◆ **The problem**: When you return the data, keep each character exactly as it appears.

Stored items
--*--
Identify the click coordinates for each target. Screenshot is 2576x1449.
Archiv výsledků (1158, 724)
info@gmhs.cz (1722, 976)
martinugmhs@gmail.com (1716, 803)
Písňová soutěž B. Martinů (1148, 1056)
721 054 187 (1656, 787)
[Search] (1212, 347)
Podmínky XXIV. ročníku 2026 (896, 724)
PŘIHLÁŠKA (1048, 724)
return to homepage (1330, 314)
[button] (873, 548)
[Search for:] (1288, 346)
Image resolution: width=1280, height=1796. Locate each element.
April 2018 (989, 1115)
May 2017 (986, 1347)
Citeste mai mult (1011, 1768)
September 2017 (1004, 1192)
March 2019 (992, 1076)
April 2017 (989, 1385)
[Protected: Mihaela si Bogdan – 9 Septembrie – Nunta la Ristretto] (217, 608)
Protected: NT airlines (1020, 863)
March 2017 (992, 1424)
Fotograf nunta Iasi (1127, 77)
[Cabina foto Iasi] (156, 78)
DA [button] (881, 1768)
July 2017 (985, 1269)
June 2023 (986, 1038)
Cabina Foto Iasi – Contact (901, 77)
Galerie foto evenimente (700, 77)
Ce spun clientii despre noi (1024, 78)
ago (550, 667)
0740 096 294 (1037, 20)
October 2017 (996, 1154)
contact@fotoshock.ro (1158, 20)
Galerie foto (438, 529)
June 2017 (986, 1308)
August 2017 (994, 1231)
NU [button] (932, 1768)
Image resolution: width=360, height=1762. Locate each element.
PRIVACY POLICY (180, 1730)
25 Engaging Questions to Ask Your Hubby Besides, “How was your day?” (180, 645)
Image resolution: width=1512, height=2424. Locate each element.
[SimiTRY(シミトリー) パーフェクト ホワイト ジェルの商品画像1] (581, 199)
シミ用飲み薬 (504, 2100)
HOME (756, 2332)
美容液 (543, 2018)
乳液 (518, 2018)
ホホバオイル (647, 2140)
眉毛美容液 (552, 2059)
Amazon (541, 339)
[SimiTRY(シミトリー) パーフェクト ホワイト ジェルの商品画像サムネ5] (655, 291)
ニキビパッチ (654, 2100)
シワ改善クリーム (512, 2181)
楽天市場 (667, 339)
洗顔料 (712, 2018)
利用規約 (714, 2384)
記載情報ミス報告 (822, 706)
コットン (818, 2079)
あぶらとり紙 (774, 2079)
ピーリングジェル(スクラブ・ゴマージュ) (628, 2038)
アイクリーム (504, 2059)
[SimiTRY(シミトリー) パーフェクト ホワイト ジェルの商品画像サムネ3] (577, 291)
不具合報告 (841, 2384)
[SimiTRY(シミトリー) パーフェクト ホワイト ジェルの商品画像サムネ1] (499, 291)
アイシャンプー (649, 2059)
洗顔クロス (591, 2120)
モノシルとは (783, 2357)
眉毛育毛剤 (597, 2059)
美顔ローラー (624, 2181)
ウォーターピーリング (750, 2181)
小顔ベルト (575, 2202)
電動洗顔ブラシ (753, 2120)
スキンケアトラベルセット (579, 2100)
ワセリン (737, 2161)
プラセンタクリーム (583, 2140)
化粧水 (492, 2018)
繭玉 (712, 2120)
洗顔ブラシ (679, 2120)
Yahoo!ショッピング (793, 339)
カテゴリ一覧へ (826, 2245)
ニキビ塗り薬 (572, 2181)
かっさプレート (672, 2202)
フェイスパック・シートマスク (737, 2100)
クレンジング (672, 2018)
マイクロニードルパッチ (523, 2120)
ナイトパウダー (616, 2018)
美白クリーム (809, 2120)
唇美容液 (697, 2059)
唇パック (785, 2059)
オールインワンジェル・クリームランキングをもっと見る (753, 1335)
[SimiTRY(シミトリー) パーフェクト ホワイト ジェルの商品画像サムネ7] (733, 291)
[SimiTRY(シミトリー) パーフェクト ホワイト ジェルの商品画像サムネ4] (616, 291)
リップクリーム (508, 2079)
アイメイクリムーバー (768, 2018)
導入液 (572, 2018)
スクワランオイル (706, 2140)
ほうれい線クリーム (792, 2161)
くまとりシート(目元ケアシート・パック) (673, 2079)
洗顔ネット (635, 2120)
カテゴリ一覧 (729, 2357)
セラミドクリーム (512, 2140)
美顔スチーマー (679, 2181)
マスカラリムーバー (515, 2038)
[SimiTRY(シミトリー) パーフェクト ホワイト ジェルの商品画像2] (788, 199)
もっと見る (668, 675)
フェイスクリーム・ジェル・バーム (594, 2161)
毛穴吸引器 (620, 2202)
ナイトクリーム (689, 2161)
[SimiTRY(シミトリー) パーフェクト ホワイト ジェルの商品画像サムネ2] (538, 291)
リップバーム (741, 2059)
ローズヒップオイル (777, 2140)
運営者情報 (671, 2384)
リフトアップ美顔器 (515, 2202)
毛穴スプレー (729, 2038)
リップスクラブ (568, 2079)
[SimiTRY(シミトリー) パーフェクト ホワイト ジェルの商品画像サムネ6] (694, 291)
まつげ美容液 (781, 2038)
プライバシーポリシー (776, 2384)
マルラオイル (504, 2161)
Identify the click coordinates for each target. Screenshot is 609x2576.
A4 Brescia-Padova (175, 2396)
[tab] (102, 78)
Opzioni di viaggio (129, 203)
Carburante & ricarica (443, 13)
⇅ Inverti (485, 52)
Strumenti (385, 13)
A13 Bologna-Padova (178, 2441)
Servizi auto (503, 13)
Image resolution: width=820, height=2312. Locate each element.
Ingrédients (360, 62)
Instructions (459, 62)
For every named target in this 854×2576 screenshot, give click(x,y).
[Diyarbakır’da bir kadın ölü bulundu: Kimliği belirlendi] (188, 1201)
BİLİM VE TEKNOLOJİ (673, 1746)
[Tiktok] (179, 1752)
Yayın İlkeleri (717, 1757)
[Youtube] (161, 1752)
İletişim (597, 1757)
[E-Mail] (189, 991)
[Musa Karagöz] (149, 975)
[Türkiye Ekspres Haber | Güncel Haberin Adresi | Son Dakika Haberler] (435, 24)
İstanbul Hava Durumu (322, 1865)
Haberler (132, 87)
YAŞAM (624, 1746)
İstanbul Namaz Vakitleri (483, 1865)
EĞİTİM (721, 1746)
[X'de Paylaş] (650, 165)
--*--
◆ **Task response**:
Identify the click coordinates for each target. Screenshot is 2576x1449.
Archiv výsledků (1158, 724)
info@gmhs.cz (1722, 976)
martinugmhs@gmail.com (1716, 803)
Písňová soutěž B. Martinů (1148, 1056)
721 054 187 (1656, 787)
[Search] (1212, 347)
Podmínky XXIV. ročníku 2026 (896, 724)
PŘIHLÁŠKA (1048, 724)
return to homepage (1330, 314)
[button] (873, 548)
[Search for:] (1288, 346)
Image resolution: width=1280, height=1796. Locate each element.
April 2018 (989, 1115)
May 2017 (986, 1347)
Citeste mai mult (1011, 1768)
September 2017 (1004, 1192)
March 2019 (992, 1076)
April 2017 (989, 1385)
[Protected: Mihaela si Bogdan – 9 Septembrie – Nunta la Ristretto] (217, 608)
Protected: NT airlines (1020, 863)
March 2017 (992, 1424)
Fotograf nunta Iasi (1127, 77)
[Cabina foto Iasi] (156, 78)
DA [button] (881, 1768)
July 2017 (985, 1269)
June 2023 (986, 1038)
Cabina Foto Iasi – Contact (901, 77)
Galerie foto evenimente (700, 77)
Ce spun clientii despre noi (1024, 78)
ago (550, 667)
0740 096 294 (1037, 20)
October 2017 (996, 1154)
contact@fotoshock.ro (1158, 20)
Galerie foto (438, 529)
June 2017 (986, 1308)
August 2017 (994, 1231)
NU [button] (932, 1768)
Image resolution: width=360, height=1762. Locate each element.
PRIVACY POLICY (180, 1730)
25 Engaging Questions to Ask Your Hubby Besides, “How was your day?” (180, 645)
Image resolution: width=1512, height=2424. Locate each element.
[SimiTRY(シミトリー) パーフェクト ホワイト ジェルの商品画像1] (581, 199)
シミ用飲み薬 (504, 2100)
HOME (756, 2332)
美容液 (543, 2018)
乳液 (518, 2018)
ホホバオイル (647, 2140)
眉毛美容液 (552, 2059)
Amazon (541, 339)
[SimiTRY(シミトリー) パーフェクト ホワイト ジェルの商品画像サムネ5] (655, 291)
ニキビパッチ (654, 2100)
シワ改善クリーム (512, 2181)
楽天市場 (667, 339)
洗顔料 (712, 2018)
利用規約 (714, 2384)
記載情報ミス報告 (822, 706)
コットン (818, 2079)
あぶらとり紙 (774, 2079)
ピーリングジェル(スクラブ・ゴマージュ) (628, 2038)
アイクリーム (504, 2059)
[SimiTRY(シミトリー) パーフェクト ホワイト ジェルの商品画像サムネ3] (577, 291)
不具合報告 (841, 2384)
[SimiTRY(シミトリー) パーフェクト ホワイト ジェルの商品画像サムネ1] (499, 291)
アイシャンプー (649, 2059)
洗顔クロス (591, 2120)
モノシルとは (783, 2357)
眉毛育毛剤 (597, 2059)
美顔ローラー (624, 2181)
ウォーターピーリング (750, 2181)
小顔ベルト (575, 2202)
電動洗顔ブラシ (753, 2120)
スキンケアトラベルセット (579, 2100)
ワセリン (737, 2161)
プラセンタクリーム (583, 2140)
化粧水 (492, 2018)
繭玉 (712, 2120)
洗顔ブラシ (679, 2120)
Yahoo!ショッピング (793, 339)
カテゴリ一覧へ (826, 2245)
ニキビ塗り薬 (572, 2181)
かっさプレート (672, 2202)
フェイスパック・シートマスク (737, 2100)
クレンジング (672, 2018)
マイクロニードルパッチ (523, 2120)
ナイトパウダー (616, 2018)
美白クリーム (809, 2120)
唇美容液 (697, 2059)
唇パック (785, 2059)
オールインワンジェル・クリームランキングをもっと見る (753, 1335)
[SimiTRY(シミトリー) パーフェクト ホワイト ジェルの商品画像サムネ7] (733, 291)
[SimiTRY(シミトリー) パーフェクト ホワイト ジェルの商品画像サムネ4] (616, 291)
リップクリーム (508, 2079)
アイメイクリムーバー (768, 2018)
導入液 (572, 2018)
スクワランオイル (706, 2140)
ほうれい線クリーム (792, 2161)
くまとりシート(目元ケアシート・パック) (673, 2079)
洗顔ネット (635, 2120)
カテゴリ一覧 (729, 2357)
セラミドクリーム (512, 2140)
美顔スチーマー (679, 2181)
マスカラリムーバー (515, 2038)
[SimiTRY(シミトリー) パーフェクト ホワイト ジェルの商品画像2] (788, 199)
もっと見る (668, 675)
フェイスクリーム・ジェル・バーム (594, 2161)
毛穴吸引器 (620, 2202)
ナイトクリーム (689, 2161)
[SimiTRY(シミトリー) パーフェクト ホワイト ジェルの商品画像サムネ2] (538, 291)
リップバーム (741, 2059)
ローズヒップオイル (777, 2140)
運営者情報 (671, 2384)
リフトアップ美顔器 (515, 2202)
毛穴スプレー (729, 2038)
リップスクラブ (568, 2079)
[SimiTRY(シミトリー) パーフェクト ホワイト ジェルの商品画像サムネ6] (694, 291)
まつげ美容液 (781, 2038)
プライバシーポリシー (776, 2384)
マルラオイル (504, 2161)
Identify the click coordinates for each target. Screenshot is 609x2576.
A4 Brescia-Padova (175, 2396)
[tab] (102, 78)
Opzioni di viaggio (129, 203)
Carburante & ricarica (443, 13)
⇅ Inverti (485, 52)
Strumenti (385, 13)
A13 Bologna-Padova (178, 2441)
Servizi auto (503, 13)
Image resolution: width=820, height=2312. Locate each element.
Ingrédients (360, 62)
Instructions (459, 62)
For every named target in this 854×2576 screenshot, give click(x,y).
[Diyarbakır’da bir kadın ölü bulundu: Kimliği belirlendi] (188, 1201)
BİLİM VE TEKNOLOJİ (673, 1746)
[Tiktok] (179, 1752)
Yayın İlkeleri (717, 1757)
[Youtube] (161, 1752)
İletişim (597, 1757)
[E-Mail] (189, 991)
[Musa Karagöz] (149, 975)
[Türkiye Ekspres Haber | Güncel Haberin Adresi | Son Dakika Haberler] (435, 24)
İstanbul Hava Durumu (322, 1865)
Haberler (132, 87)
YAŞAM (624, 1746)
İstanbul Namaz Vakitleri (483, 1865)
EĞİTİM (721, 1746)
[X'de Paylaş] (650, 165)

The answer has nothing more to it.